27 Oct 2017
Hunger in Malaysia on the Decline
Hunger in MalaysiaMalaysia has shown remarkable economic progress over the past several decades, with poverty falling from 49.3 percent in 1970 to 23 percent in 1989 and 1.7 percent in 2012. One of the key aspects of the New Economic Policy adopted by Malaysia was creating a “Pro-Poor” policy. According to the World Bank, “the NEP contributed to poverty reduction and helped provide opportunities to poor households.”
However, Malaysia’s Poverty Line Income differs from the standard $1 USD per day (purchasing power parity) poverty line. When converting to international standards, it results in Malaysia having a higher poverty rate.
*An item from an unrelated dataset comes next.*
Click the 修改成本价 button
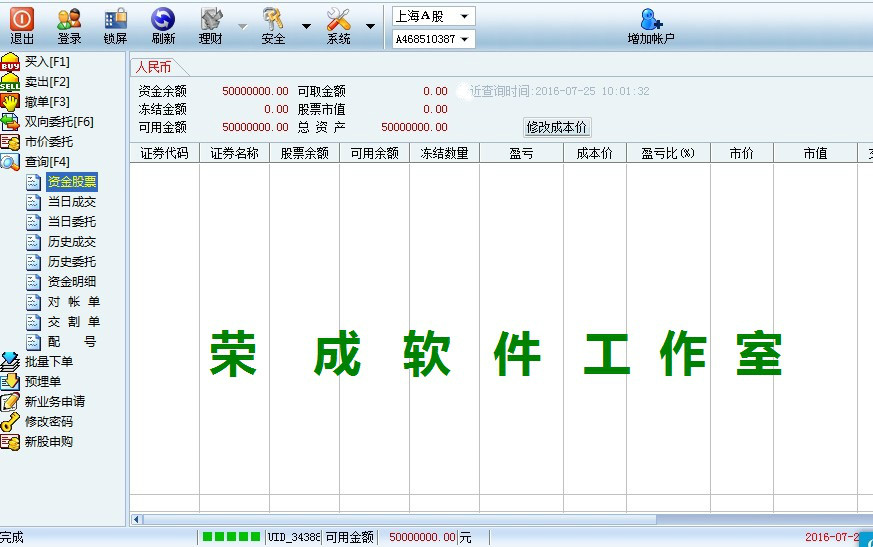click(x=557, y=127)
There has never been a problem of chronic hunger in Malaysia. Many nutrition programs have been incorporated into the rural development programs and have proved successful. According to the World Health Organization, consumption of fewer than 1,960 calories a day is a mark of food poverty. A great indicator of successful eradication of hunger in Malaysia lies in the fact that its daily per capita intake of calories has been consistently above the standard mark. The average was 2,969 in 1999.
The government introduced the Applied Food and Nutrition Programme in 1972 to improve nutrition and alleviate hunger in Malaysia. It aimed to increase the production of nutritious foods and promote supplementary feeding of pregnant and lactating mothers as well as infants and school-going children.